→ Written exercise A: Using the tour itinerary, explain why the poet Adam Lindsay Gordon's time in Ballarat was deeply unhappy. Answer in one to three sentences.
→ Written exercise B:
Answer these questions from the tour itinerary:
(i) In what year was the Bendigo Art Gallery founded?
(ii) In which year was the Adam Lindsay Gordon cottage moved to the Ballarat Botanical Gardens?
(iii) What series did David Frazer appear in during 2007?
→ Written exercise C: Write the next part of the tour itinerary, continuing from its last sentence.

==== Source document

Tonight, we enjoy our welcome dinner at a local restaurant in Bendigo. (Overnight Hotel Shamrock, Bendigo) BD
Ballarat – 2 nights
Day 3: Thursday 21 October, Bendigo – Castlemaine – Ballarat
When Mark Twain visited Bendigo in 1895, he was driven mad by the station clock which woke him several times a night. Like Anthony Trollope who also visited the town, he was fascinated by the gold-mining history of the place and the fortunes that were made in the region by some lucky few. One of those who benefited from the gold was George Lansell who invested in land and had success with deep mining. His vast profits enabled him to build Fortuna Villa, one of the most over-the-top houses in the district. We will visit this extraordinary home, admire its stained glass, grand staircase and solid marble baths. We’ll also explore its gardens with ornamental lake and fountain.
Our next stop is the Bendigo Art Gallery, one of the best regional art galleries in the country. Founded in 1887, it displays many important Australian art works (including paintings by Charles Conder and Arthur Streeton). We’ll also view works by Christian Waller, leading print-maker and illustrator, and see the portrait that mosaicist and artist Napier Waller did of his wife Christian.
We leave Bendigo for Castlemaine. Printmaker and wood-engraver David Frazer has held over 40 solo exhibitions nationally and internationally. In 2007 he featured in the ABC’s ‘Artist at Work’ series. His works depict isolation and urban and rural decline, and his images have been described as “poignant, mildly unsettling but entirely captivating”. We will enjoy a private visit to his studio before travelling to Ballarat.
Novelist Anthony Trollope stayed in the town in 1871 and felt the place was “lavishly provided with all those appurtenances which municipalities require”. He was taken down a mine and watched a quartz-crushing machine at work. Australian poet Adam Lindsay Gordon moved to Ballarat in 1867, but the livery stables he was in charge of burned down, and his young daughter died, so his time in the town was deeply unhappy. He took his own life a few years later. The poet Bernard O’Dowd grew up in Ballarat, and Grace Carmichael, one of Victoria’s first women poets, was born in the town. The town provided a setting for many Australian authors – Rolf Boldrewood, Henry Lawson, Norman Lindsay and Peter Carey are a few of them. The Dr Blake Mysteries are set in Ballarat.
Craig’s Hotel, where we will stay, is a local icon – Prince Alfred was a guest there, as was Mark Twain who was in town for a speaking engagement. (Overnight Craig’s Royal Hotel, Ballarat) BL
Day 4: Friday 22 October, Ballarat – Clunes – Ballarat
- Ballarat Botanical Gardens: Adam Lindsay Gordon Cottage & Statue of William Wallace
- Art Gallery of Ballarat
- Historic township of Clunes incl. Town Hall & Courthouse
In the heart of the Ballarat Botanical Gardens is the Adam Lindsay Gordon cottage. Novelist Marcus Clarke once stated that Gordon’s poetry represented “the beginnings of a national school of Australian poetry”. The cottage originally stood behind Craig’s Hotel, but was moved to the gardens in 1934. Gordon was born in England and arrived in this country at the age of 20. He held a variety of jobs for his writing did not make him money. His poetry really only came into prominence after his death, but has proved influential. Near the cottage is a statue of Scottish hero William Wallace, ‘Braveheart’.

========
==== Entries provided

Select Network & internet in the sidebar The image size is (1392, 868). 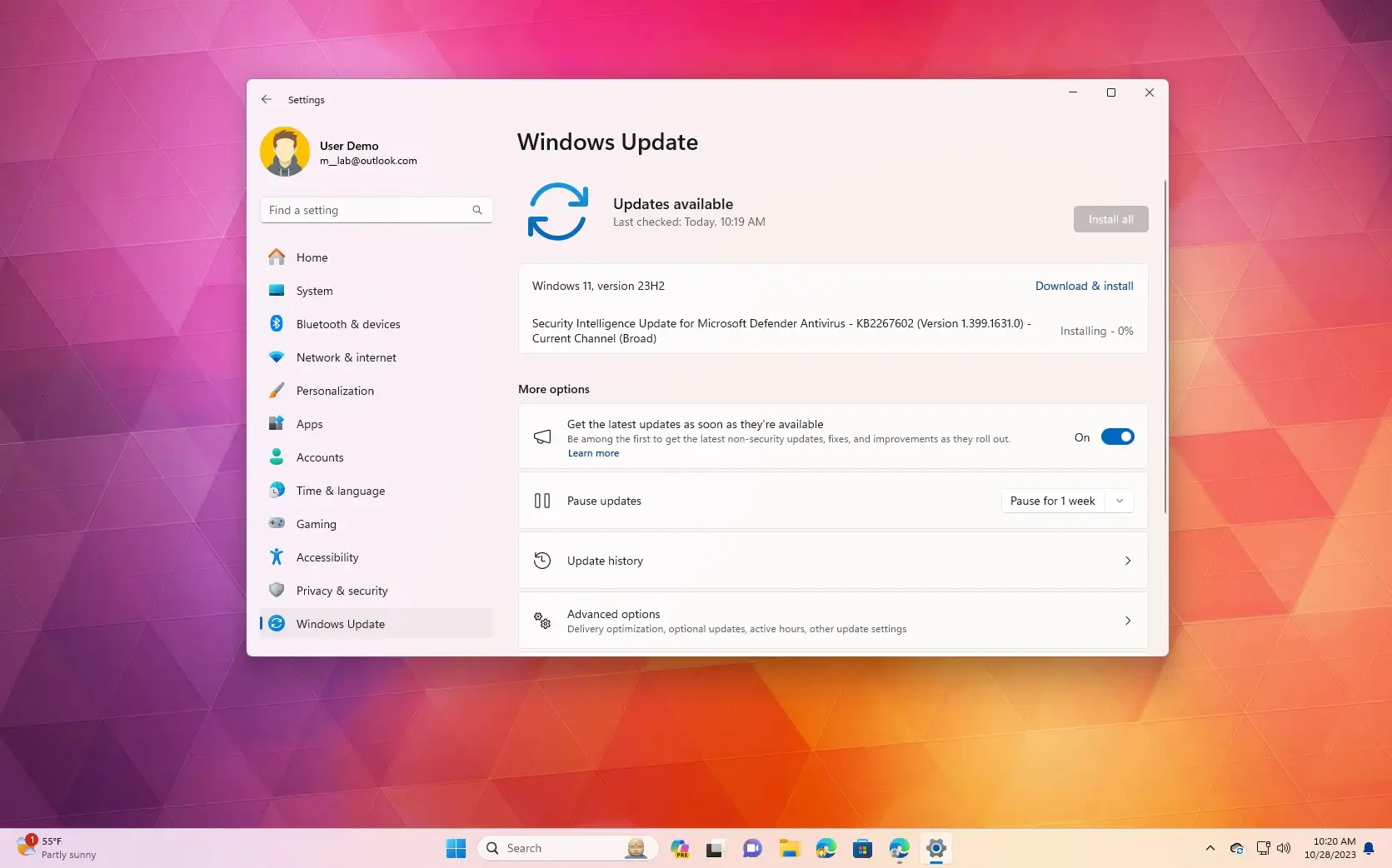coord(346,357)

========
==== Entries provided

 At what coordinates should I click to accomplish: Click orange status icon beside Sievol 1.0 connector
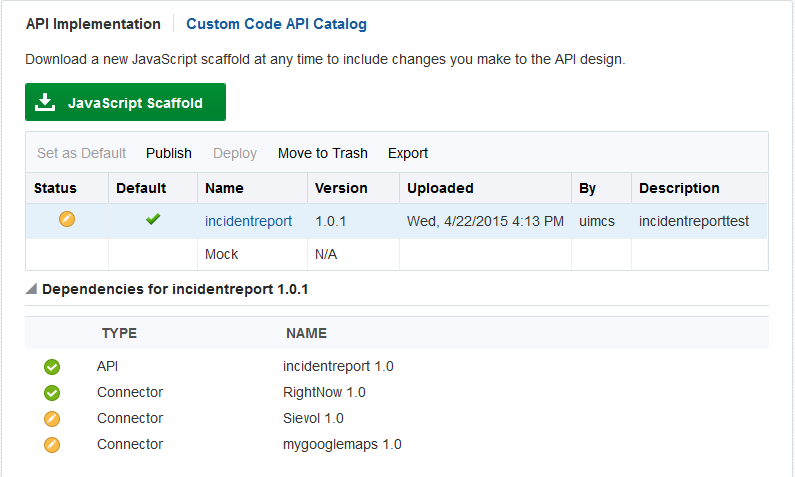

========

→ Response A: Gordon's time in Ballarat was deeply unhappy because the livery stables he ran burned down and his young daughter died.

→ Response B:
(i) 1887
(ii) 1934
(iii) The ABC's 'Artist at Work' series

→ Response C:
Then we visit the Art Gallery of Ballarat, the largest regional gallery in the country. It holds over 11,000 art works, including pieces by Arthur Boyd, Norman Lindsay, Tom Roberts, Russell Drysdale and Eugene von Guerard.
We enjoy a light lunch at Craig’s Royal Hotel. Dr. Charles Fahey will be joining the tour this afternoon. Charles is the Convener History Program, Department of Archaeology and History, at La Trobe University, author of many Victorian rural histories including Gold tailings: Forgotten history of family and community on the central Victorian goldfields. We travel to Clunes, just north of Ballarat. Clunes is Australia’s only official ‘Book Town’. Every year it hosts a book festival. We see the distinctive combined court house and Town Hall (dating from 1872-73), and will have time to explore the bookshops and film locations of this historic place. Tony Birch’s novel Shadowboxing is partly set in Clunes.
(Overnight Craig’s Royal Hotel, Ballarat) BL
Port Campbell – 1 night
Day 5: Friday 22 October, Ballarat – Skipton – Terang – Noorat – Port Campbell
- Mooramong and Claire Adams Mackinnon, Skipton
- Wooriwyrite Homestead, Terang incl. lunch
- Alan Marshall parent’s store, Noorat
- Great Ocean Road: Bay of Islands, London Bridge & the Arch
This morning we visit Victoria’s little piece of Hollywood. Mooramong is an 1860s country house that became the property (as a 21st birthday present) of Donald ‘Scobie’ Mackinnon. He was a grazier and sportsman and led a carefree bachelor life at Mooramong until, in 1937, he was in London and saw a woman across the room at a party. Their eyes met and they fell madly in love. She was silent-screen film star Claire Adams (who once claimed that Rin Tin Tin was her favourite leading man!) and within three weeks they were married. In 1938 he remodelled Mooramong for her, transforming it into a fashionable residence in the Art Deco style. Their swimming pool was for some time the largest privately owned pool in the Southern hemisphere. By that pool they hosted parties for their Hollywood friends, he farmed the property and she rescued stray dogs. The two remained deeply in love and their ashes are buried together on the property. Claire left Mooramong to the National Trust of Australia in her will.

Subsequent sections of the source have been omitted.